One Song at a Time: 'Sweet Sixteen' by Big Joe Turner

He lived up to his name: Big Joe Turner, the Boss of the Blues.

A good purchase.
The wonderful thing about greatest hits records -- at least the good ones --  is that you generally purchase 'em for the two or three songs you know really well, but they can point you in the direction of some other just-as-essential tracks you never would have known about otherwise. Case in point: Big Joe Turner's Greatest Hits. I purchased a copy of this compilation CD at a very decent (and probably long, long gone) used record store in Joliet, IL about twelve years ago. I'd just rewatched Clue and had "Shake, Rattle, and Roll" rattling and rolling around in my head that day, and the disc was only a couple of bucks. What the hey? That, my friends, was a good purchase. Big Joe Turner stands out from the other early pioneers of rock & roll. For one thing, he was about twenty years older than most of them. Born in 1911, he would have been in his forties by the time he became a national star, crooning for the kiddies. "The Boss of the Blues," they called him. He kept on performing until the 1980s, when he finally died at age 74 in 1985. (So weird to think he could have seen Back to the Future.) A thick-necked, broad-shouldered mountain of a man with a voice to match, Turner had been a bouncer in his younger days and looked like he could still whoop your ass between songs. He's the exact opposite of most of the male pop stars of the 2010s, who tend to be skinny, androgynous, "sensitive" white boys with high, thin, squeaky voices. I'm referring to the Biebers, Sheerans, Timberlakes, Smiths, Levines, and Styleses of the world. All those banty roosters put together wouldn't equal one Big Joe Turner. Anyway, one of Big Joe's less-remembered yet completely captivating hits is a slow blues lament from 1952 called "Sweet Sixteen." It was written by, of all people, recording industry super-mogul Ahmet Ertegun, who would go on to be (according to the Rock & Roll Hall of Fame) "one of the most significant figures in the modern recording industry." Ahmet had co-founded Atlantic Records just five years previously. Frank Zappa named one of his kids after this dude, if that's any indication.

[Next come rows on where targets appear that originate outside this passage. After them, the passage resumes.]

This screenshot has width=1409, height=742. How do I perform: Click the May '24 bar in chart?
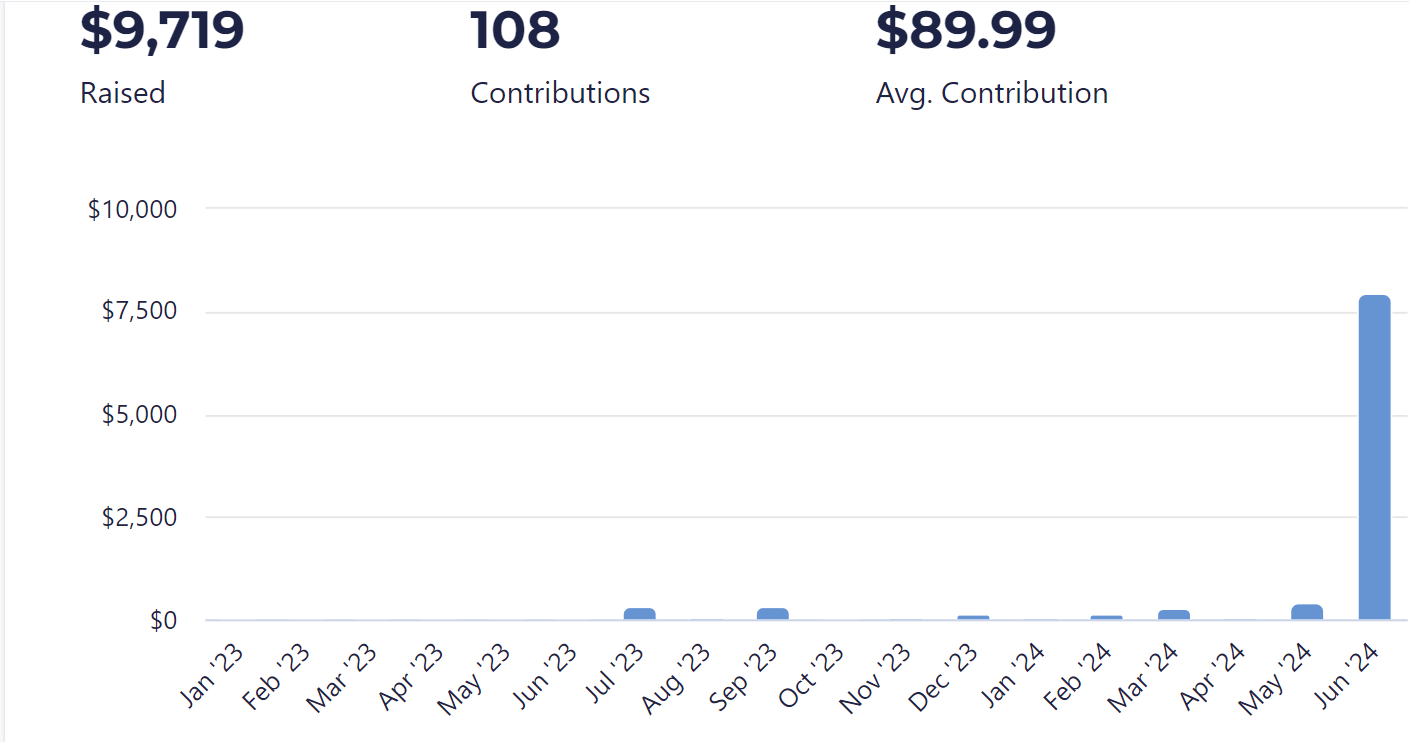pos(1307,612)
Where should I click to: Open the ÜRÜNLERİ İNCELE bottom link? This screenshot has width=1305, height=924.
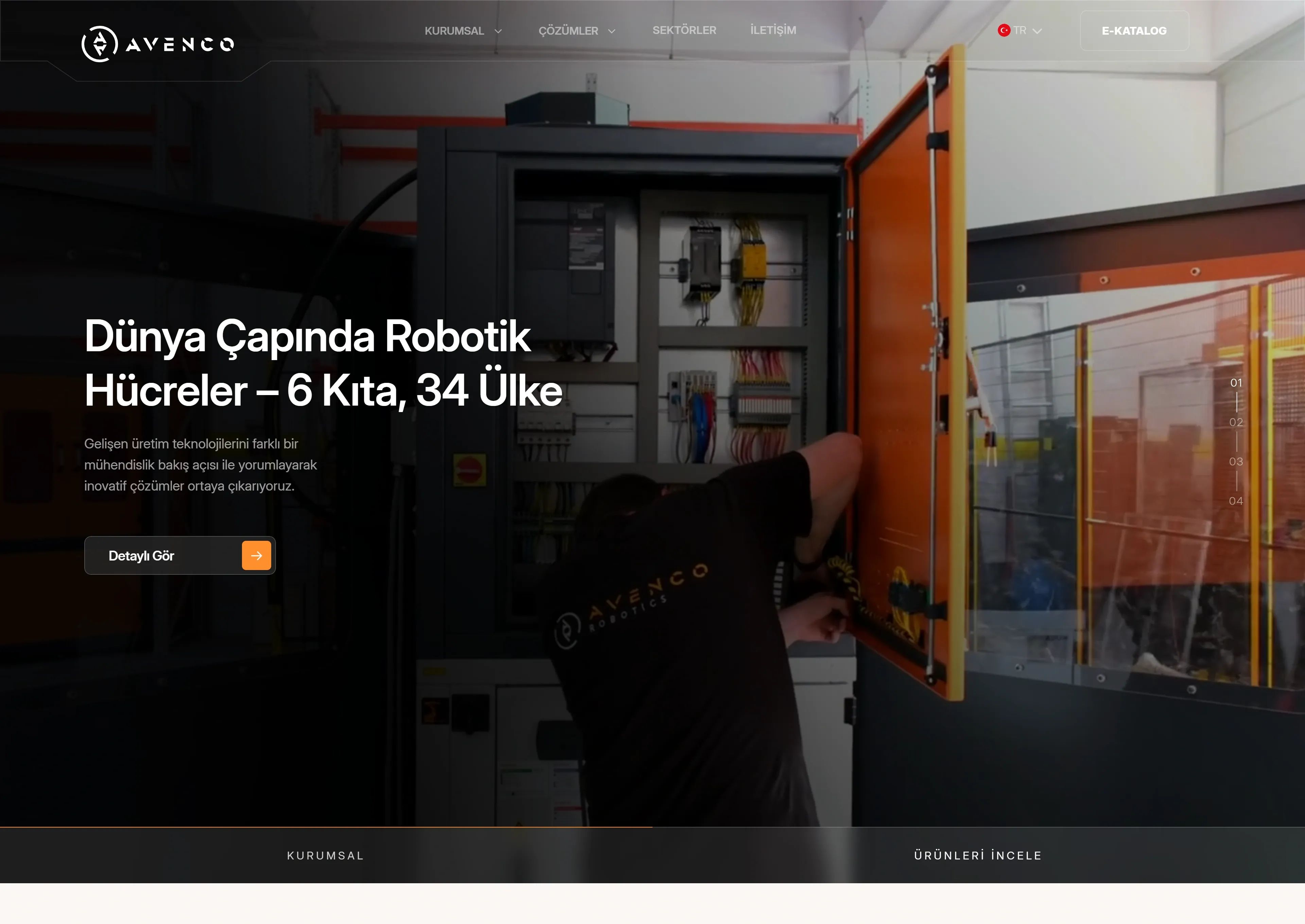978,855
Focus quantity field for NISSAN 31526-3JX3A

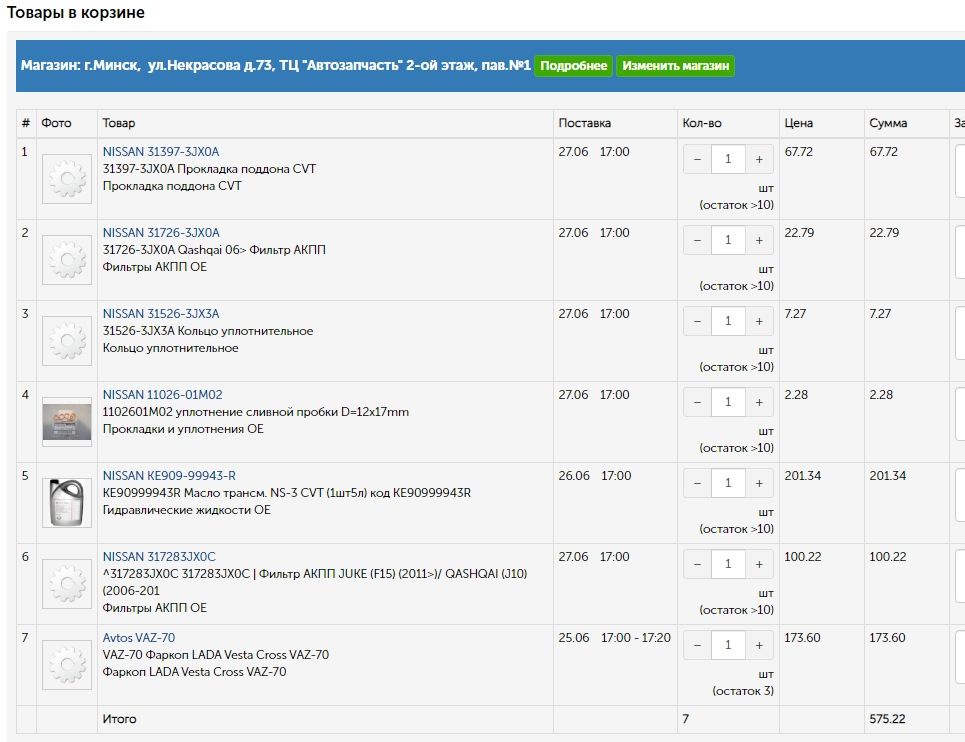[728, 321]
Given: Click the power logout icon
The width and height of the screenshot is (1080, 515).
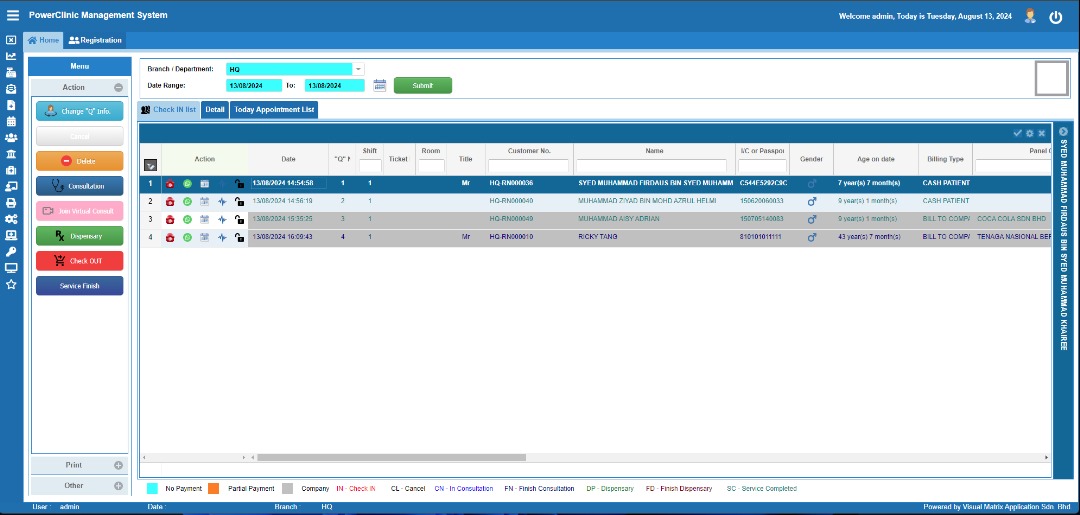Looking at the screenshot, I should (1055, 17).

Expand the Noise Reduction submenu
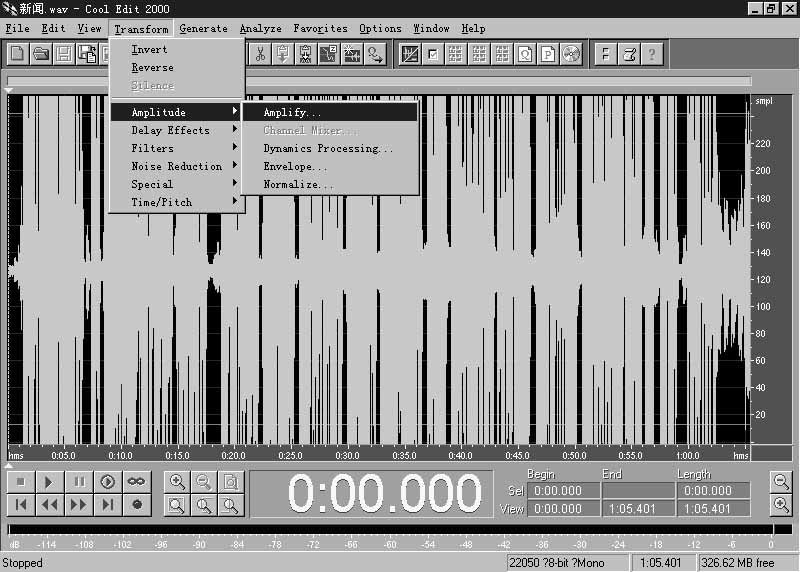coord(177,166)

As I see it, there are three stars on "Sweet Sixteen": singer Big Joe Turner, songwriter Ahmet Ertegun (who is slyly credited as "Nugetre" on the label), and pianist and orchestra leader Vann "Piano Man" Walls (1918-1999). It is Walls we first hear on the record: a few pretty, sad, isolated chords which, to me, sound like the musical equivalent of gentle falling snowflakes. Then, he hits us with the powerful triplets we expect to hear from piano-based blues of this vintage, accompanied by mournful, sympathetic saxophones. After a few bars, Big Joe himself steps up to the microphone to tell us, as slowly as possible, about his failed relationship with an impressionable, restless younger woman: "When I first met you, baby/You were just sweet sixteen/You just left your home, baby/Sweetest thing I've ever seen." Later in the song, Joe lets us know his ex-paramour was a runaway. "Now," he says, "you're gonna run away from me, too." When I think about the couple in this song, I always think about the relationship between gangster Odell Robbie (Samuel L. Jackson) and naive young "country girl" Sheronda (LisaGay Hamilton) in Jackie Brown, except that the girl in this song seems to be a lot more impetuous and headstrong than the meek, misguided lass in the Tarantino film. The part of the song which really sticks with me, though, is when Big Joe Turner -- out of nowhere -- starts telling us about his family. "Well, my brother, he's in Korea/And my sister, down in New Orleans/Well, my mother's up in Heaven/Lord, what's gonna happen to me?"